**WHAT TO DO:** Starting at the line with "Play the product video thumbnail", return every line through the final one of the data, word for word. Pictures stay out.

(Saved entries)
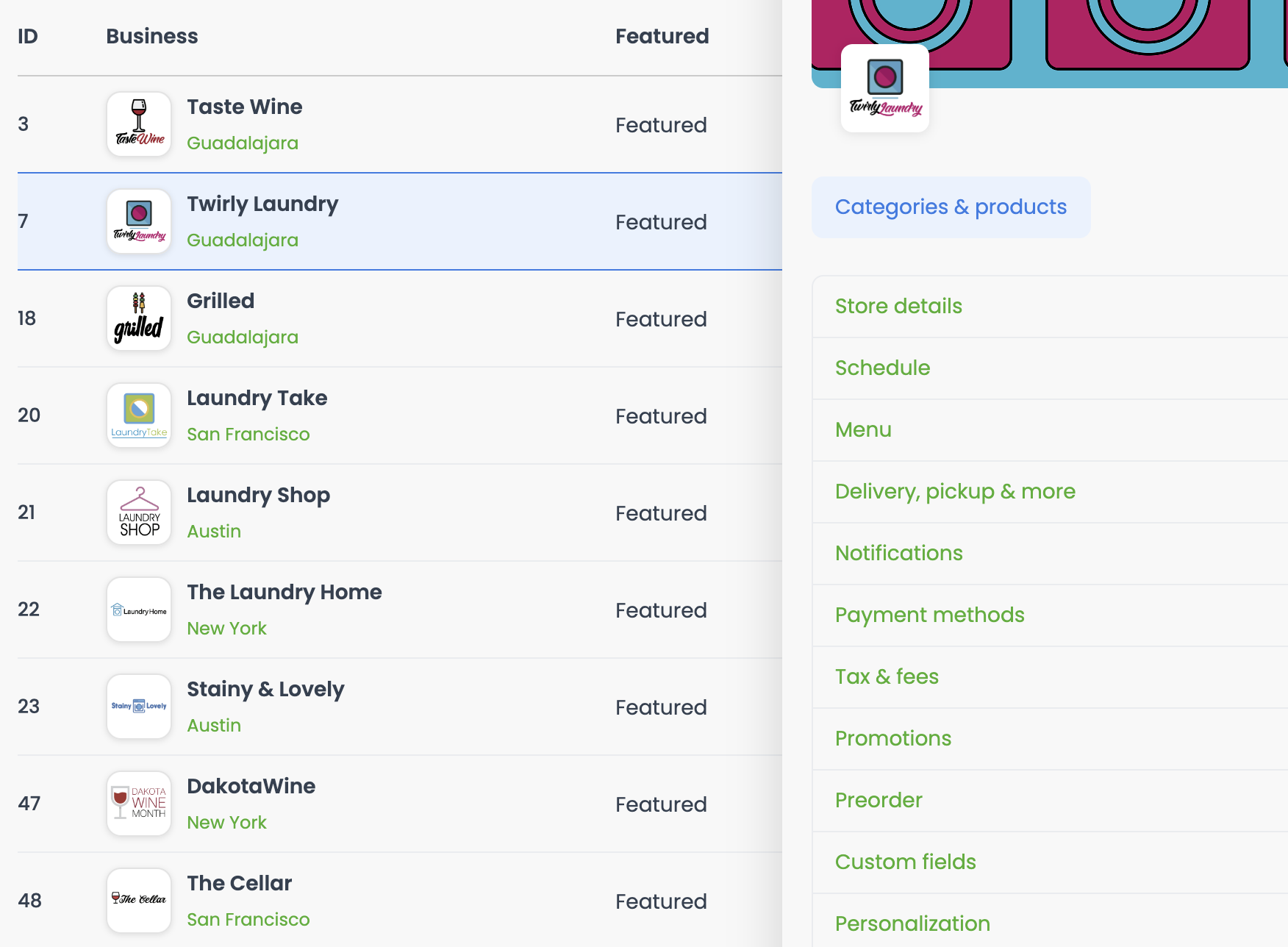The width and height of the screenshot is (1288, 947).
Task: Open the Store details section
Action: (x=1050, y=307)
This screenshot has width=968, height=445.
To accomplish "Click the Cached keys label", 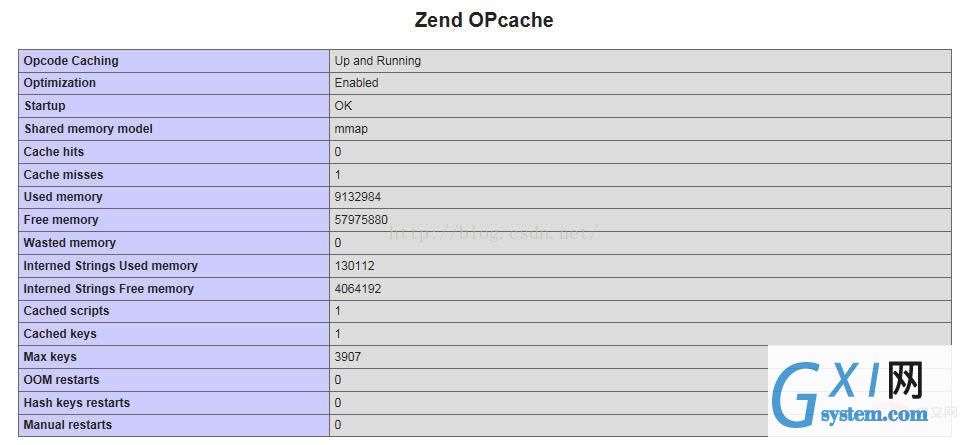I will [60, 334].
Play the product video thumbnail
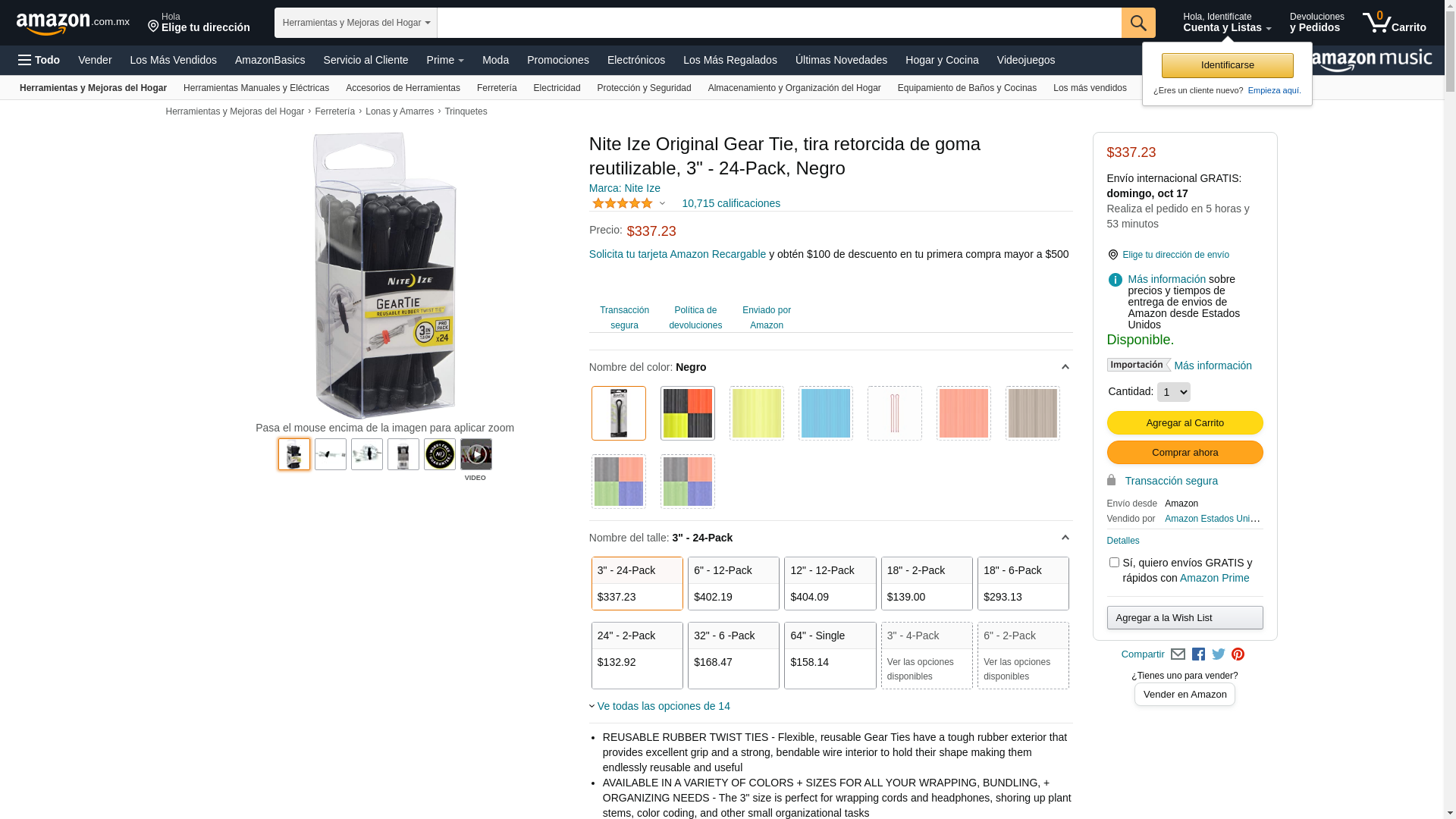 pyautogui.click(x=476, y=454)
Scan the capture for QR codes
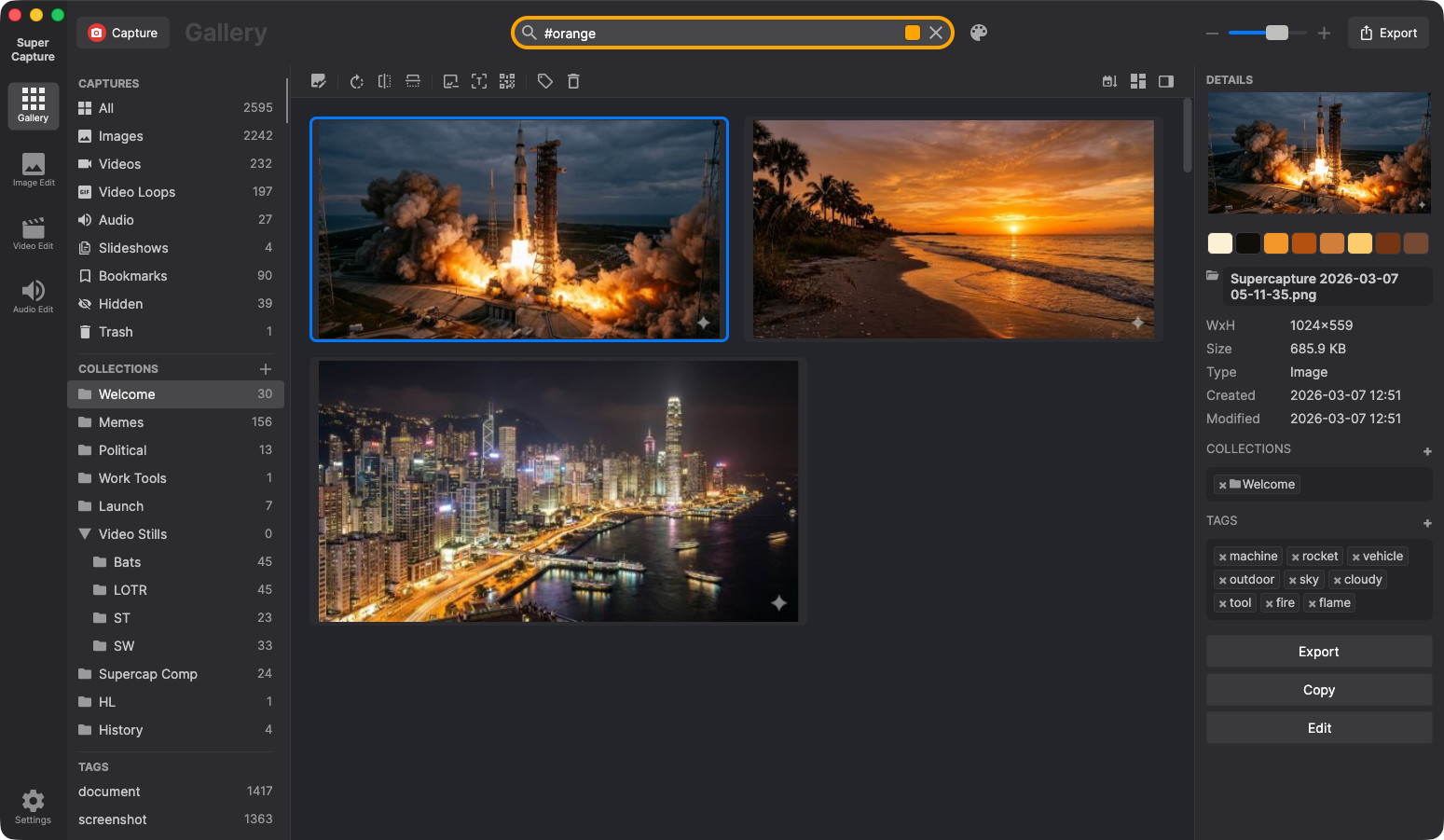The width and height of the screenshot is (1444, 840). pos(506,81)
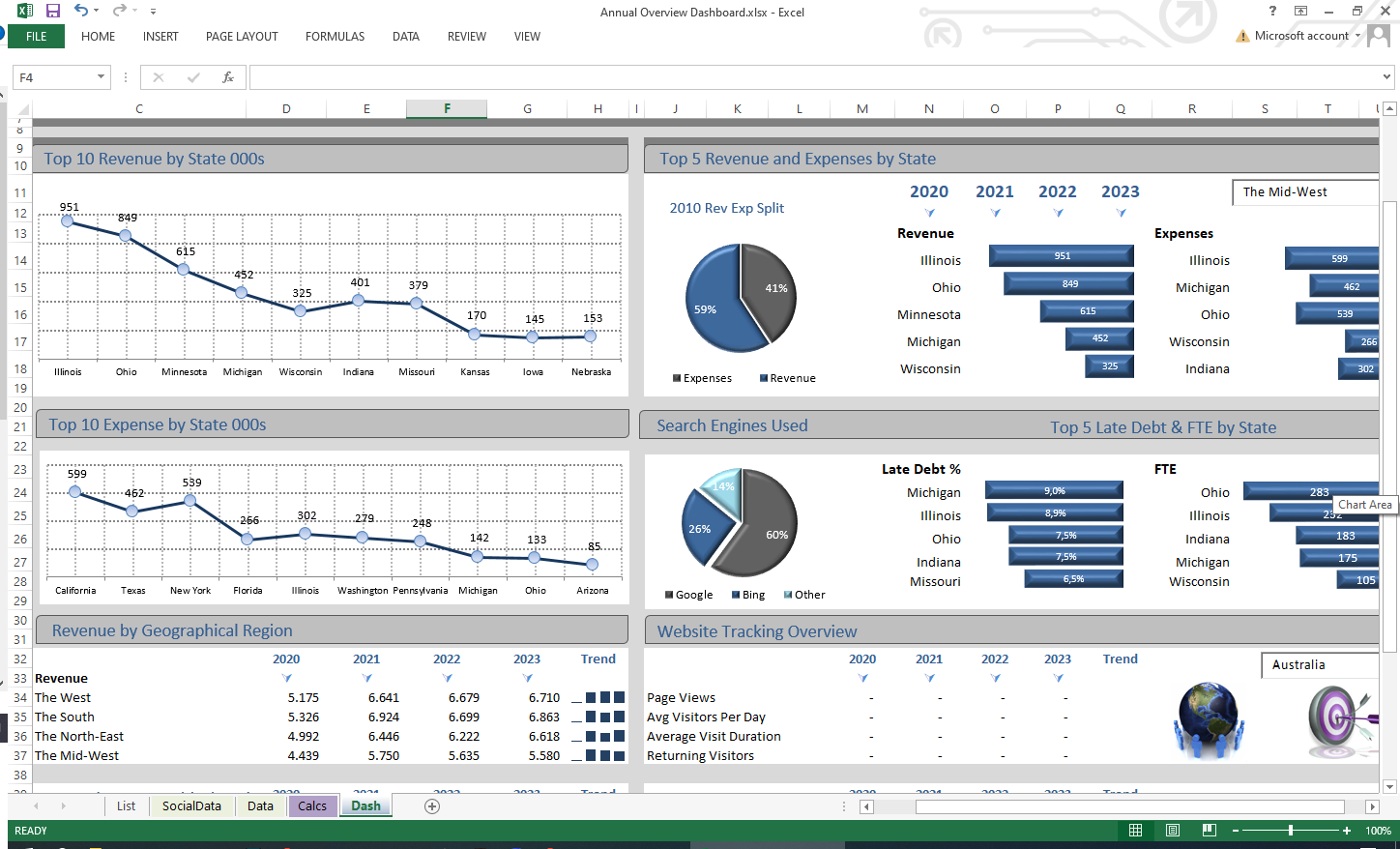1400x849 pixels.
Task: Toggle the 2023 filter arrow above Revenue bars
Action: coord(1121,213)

**TASK RESULT:**
Play the product video thumbnail
 pyautogui.click(x=476, y=454)
Scan the capture for QR codes
The width and height of the screenshot is (1444, 840). pos(506,81)
1400x849 pixels.
Task: Toggle the 2023 filter arrow above Revenue bars
Action: coord(1121,213)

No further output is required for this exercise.